> [Task to complete]: Beginning at the line that contains "Click the Email column sort arrow", repeat each line exactly through the last one of the records below, and leave out the pictures.

> [Data to examine]:
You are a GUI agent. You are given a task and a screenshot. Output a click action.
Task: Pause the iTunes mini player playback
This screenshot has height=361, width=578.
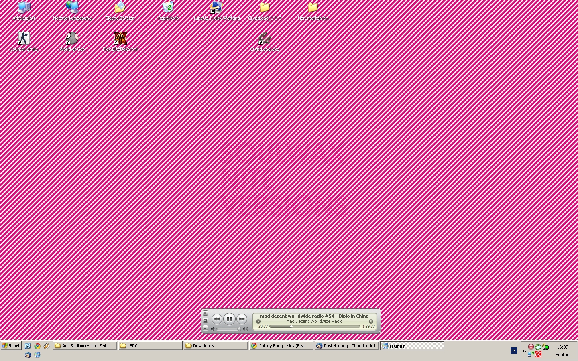229,319
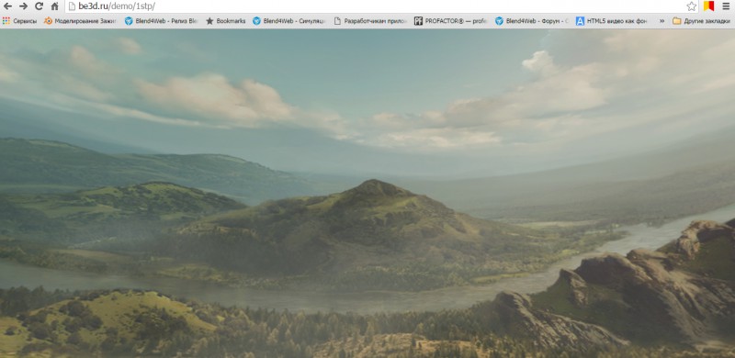735x358 pixels.
Task: Open the Blend4Web - Форум bookmark
Action: pyautogui.click(x=532, y=21)
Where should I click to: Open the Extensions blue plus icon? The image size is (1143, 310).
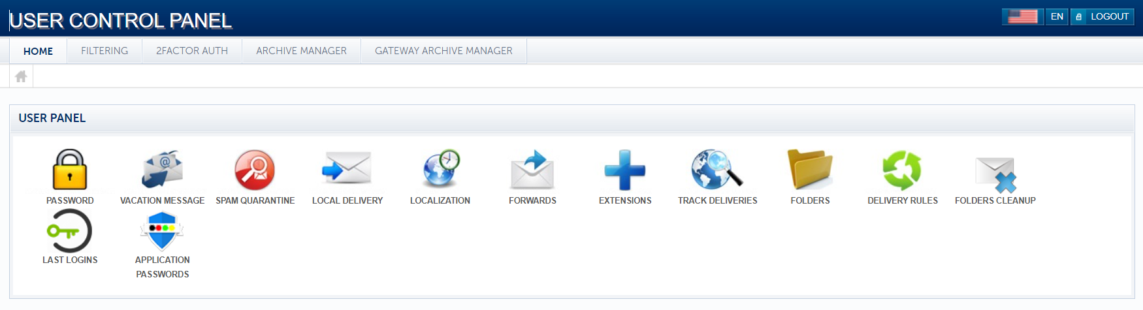(x=625, y=170)
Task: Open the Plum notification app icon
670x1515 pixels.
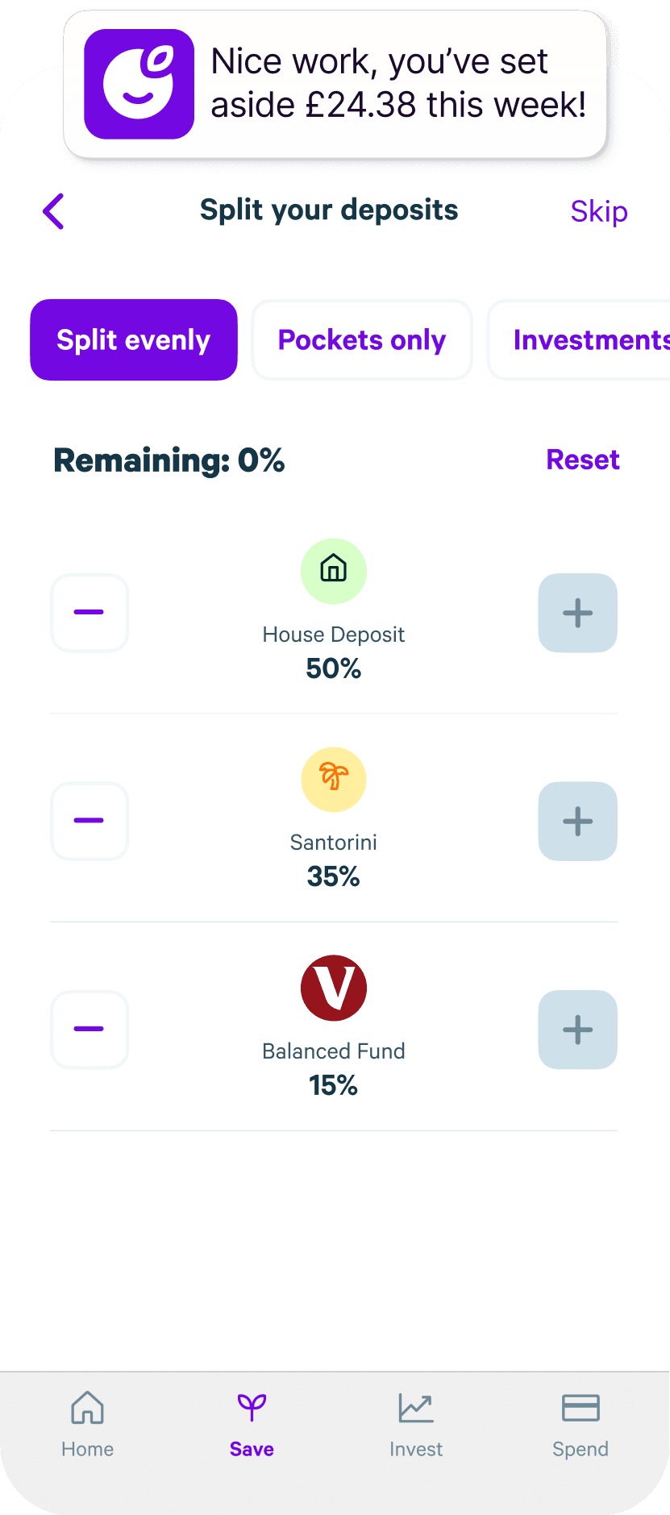Action: (x=139, y=84)
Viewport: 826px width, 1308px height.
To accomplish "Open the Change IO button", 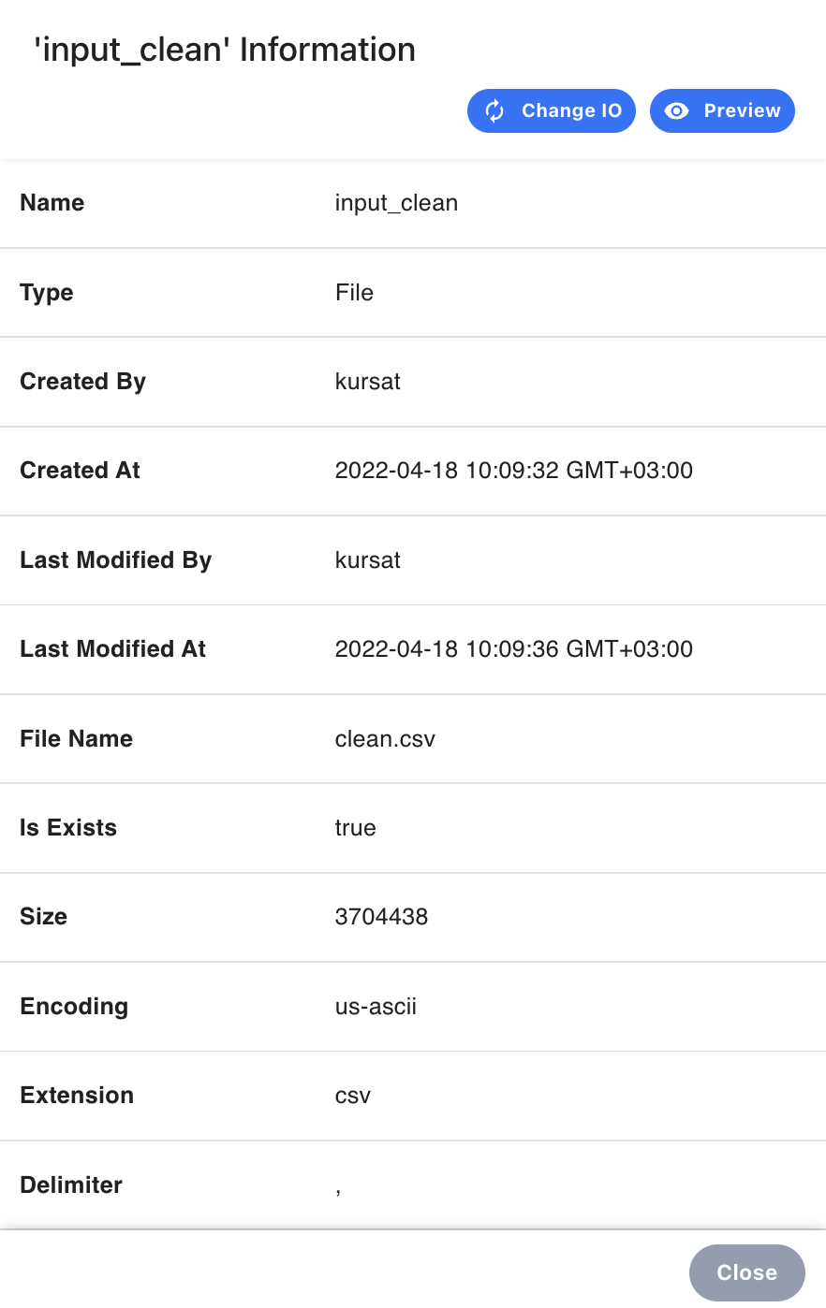I will (552, 111).
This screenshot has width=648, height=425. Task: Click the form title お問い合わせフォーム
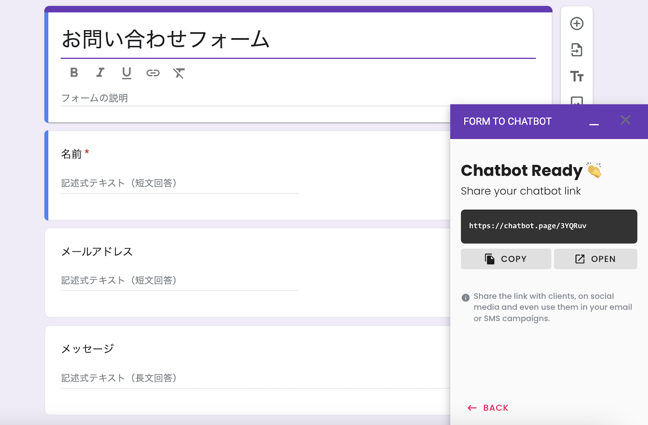pos(165,40)
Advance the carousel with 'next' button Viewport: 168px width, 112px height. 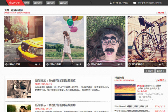click(161, 71)
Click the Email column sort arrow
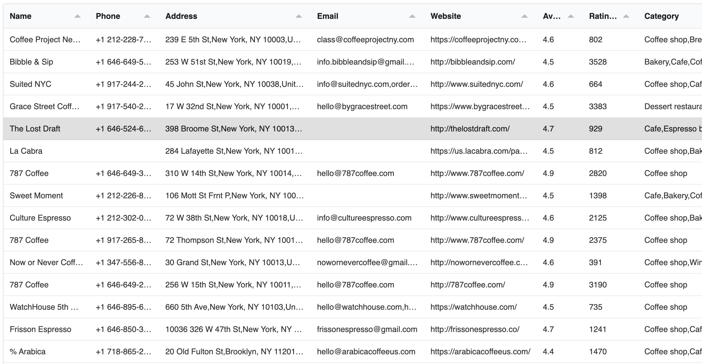Screen dimensions: 702x364 [x=412, y=16]
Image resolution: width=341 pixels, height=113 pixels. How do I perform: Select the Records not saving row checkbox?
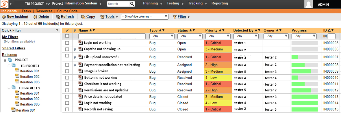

> [Response for this exercise]:
Click the Email column sort arrow
Screen dimensions: 702x364 [x=412, y=16]
Image resolution: width=341 pixels, height=113 pixels. How do I perform: Select the Records not saving row checkbox?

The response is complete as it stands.